About this exercise | The whole listing is to be given again without alteration, except that its pictures are dropped.

Data for analysis |
□ □ □ □
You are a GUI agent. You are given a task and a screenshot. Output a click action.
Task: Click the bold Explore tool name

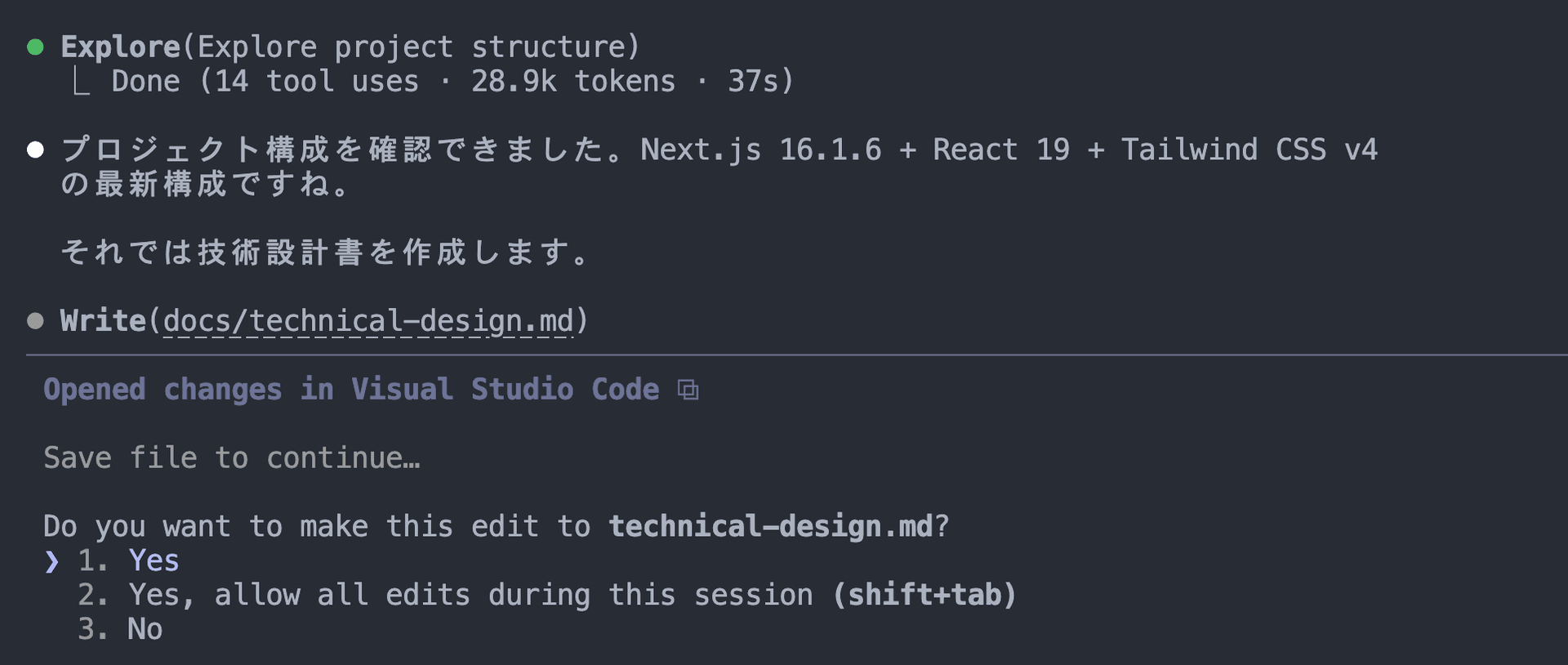pos(120,47)
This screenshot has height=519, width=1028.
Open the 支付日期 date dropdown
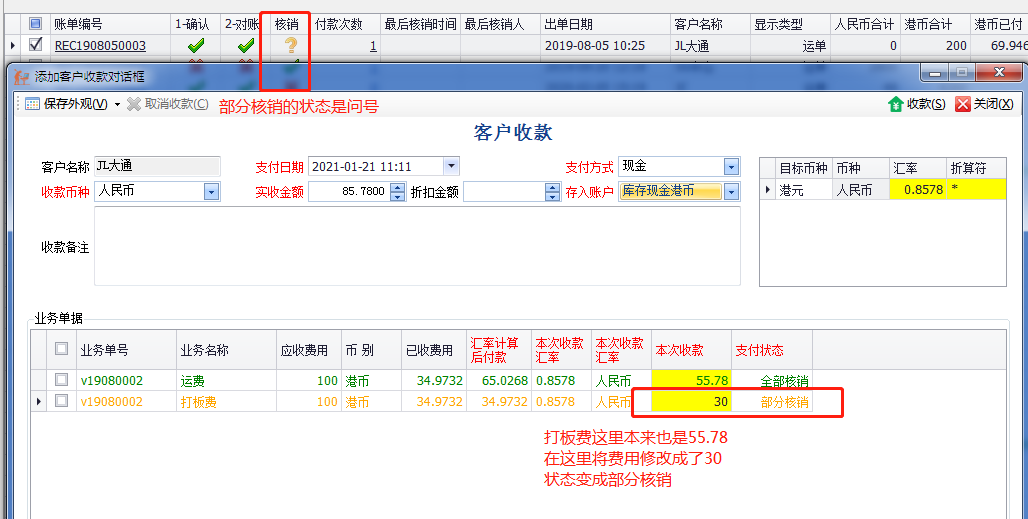[451, 166]
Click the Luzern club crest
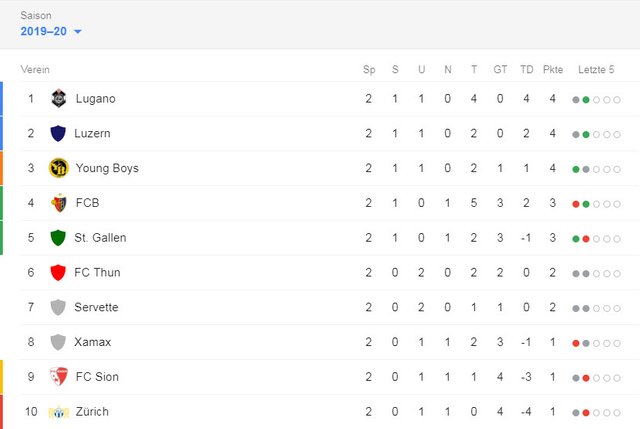Viewport: 640px width, 429px height. click(58, 133)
□ □ □ □
Task output |
You are a GUI agent. You are given a task and a screenshot. Output a click action.
Task: Click the bold Explore tool name

pos(120,47)
This screenshot has height=519, width=1028.
Open the 支付日期 date dropdown
[451, 166]
Click the Luzern club crest
Viewport: 640px width, 429px height. click(58, 133)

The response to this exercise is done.